Prioritization is another challenge. In many organizations, AI skills development competes with immediate operational pressures. Training is delayed, considered optional, or delivered too generically to be useful.
Employees must “learn by doing” without clear guidelines or guardrails, leading to inconsistent adoption and increased rework. Leaders may see this as resistance, when in reality it reflects a lack of structured support.
To close this gap, leaders must go beyond ambitious statements about AI and integrate skills development directly into the workflow.
This means managing skills deliberately, identifying the most important capabilities, filling gaps that limit execution, and ensuring learning is timely, practical, and clearly linked to the organization’s goals. When employees see how AI supports their work and receive relevant support, confidence and skills grow together.
Which skills matter most now
To ensure effective collaboration between humans and AI, leaders and employees must develop digital fluency. This involves understanding how AI systems work, critically interpreting their results, and applying the insights through emotional intelligence.
At the same time, they must continue to strengthen the irreplaceable qualities of humans to create a more resilient, responsive and people-centered organization.
Critical thinking and validation skills are also essential.

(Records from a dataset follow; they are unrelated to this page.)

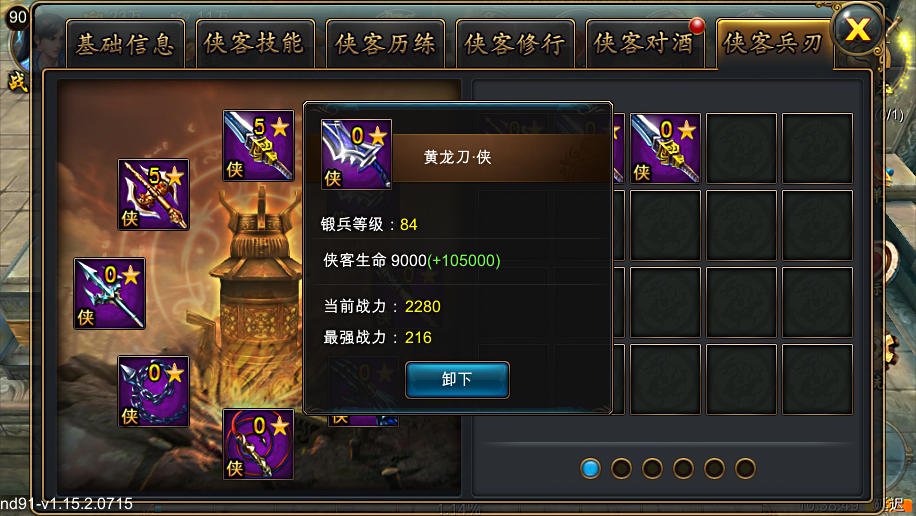Viewport: 916px width, 516px height.
Task: Click the 0-star sword in inventory grid
Action: point(665,148)
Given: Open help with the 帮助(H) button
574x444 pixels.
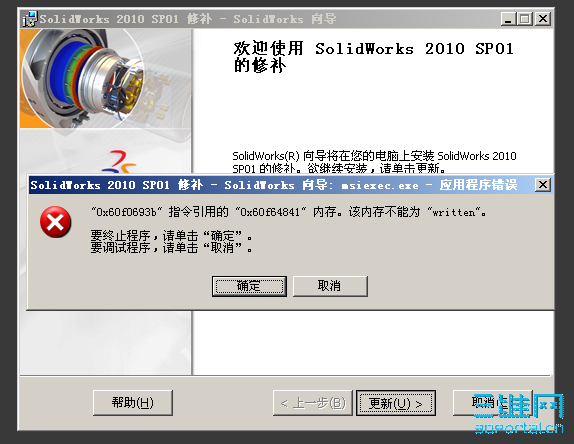Looking at the screenshot, I should [133, 403].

Workday research shows that anticipated productivity gains are often lost due to rework, including correcting errors, rewriting content, or double-checking results. Training employees to nudge effectively and review carefully can significantly reduce this friction.
Power skills are also more important than ever. As AI takes on routine tasks, skills such as communication, collaboration, ethical judgment, and emotional intelligence become increasingly valuable. These skills enable employees to apply AI results responsibly and creatively in real-world contexts.

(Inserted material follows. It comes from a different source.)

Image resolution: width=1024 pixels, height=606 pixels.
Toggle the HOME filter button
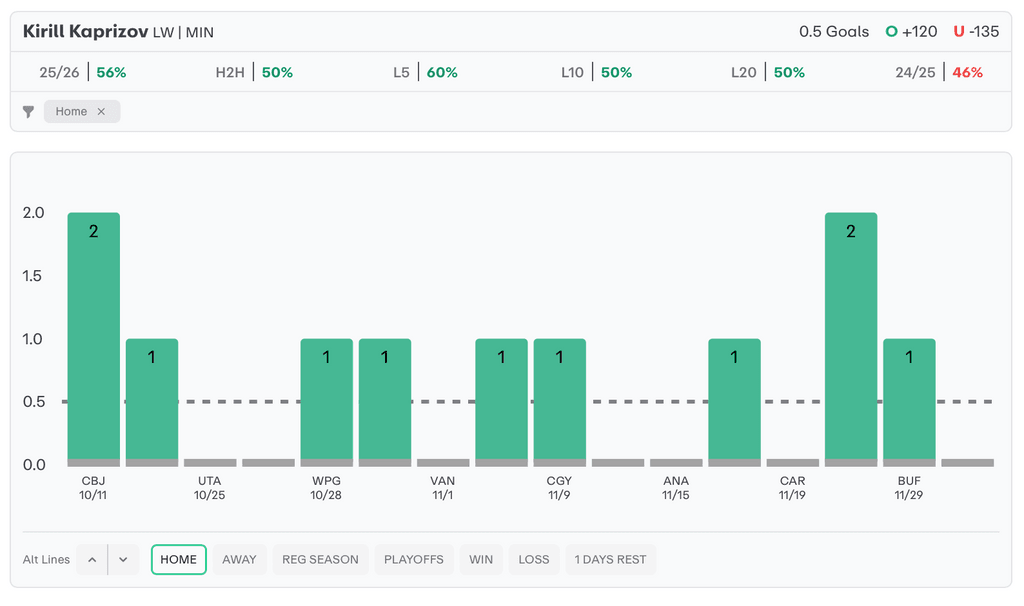179,560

For managers, an additional layer of capabilities is required. Leaders must be able to support teams in AI adoption, set clear expectations and model responsible use. When managers lack visibility into the skills of their teams, the learning gap quickly widens beneath them.
AI as a catalyst for leadership development
AI itself can play an important role in closing the learning gap, especially when developing leaders at scale. When applied effectively, it transforms learning from a one-off event into an ongoing, personalized journey that evolves alongside the individual and the organization.
AI-powered learning can analyze skills data, identify gaps in real-time, and recommend targeted development aligned with role, experience, and business priorities. This creates a continuous skills supply chain, one that connects knowledge, development and execution as business needs evolve.
For leaders, this means faster access to the learning that matters most, whether that’s responsible use of AI, data-informed decision-making, or strengthening people’s leadership skills.
AI can also create continuous feedback loops that traditional learning models struggle to deliver. Leaders gain a better understanding of how learning translates into behavior change, team performance and organizational impact, moving development from activity-based to results-driven development.
Ultimately, successful organizations will treat AI as a partner to human leadership, not a substitute for it.
From ambition to execution
Closing the AI learning gap requires intentional action. Leaders must align vision with capabilities, strategy with skills, and technology investment with people development. This means treating skills as a strategic asset and managed with the same rigor as capital or operations.
When employees understand how AI supports their work and have the skills to use it effectively, productivity gains become real, lasting and scalable. Most importantly, organizations are building a workforce that is not just AI-enabled, but AI-ready.
Ultimately, the ability of organizations to capture the full value of AI depends on how effectively leaders support their employees on their journey.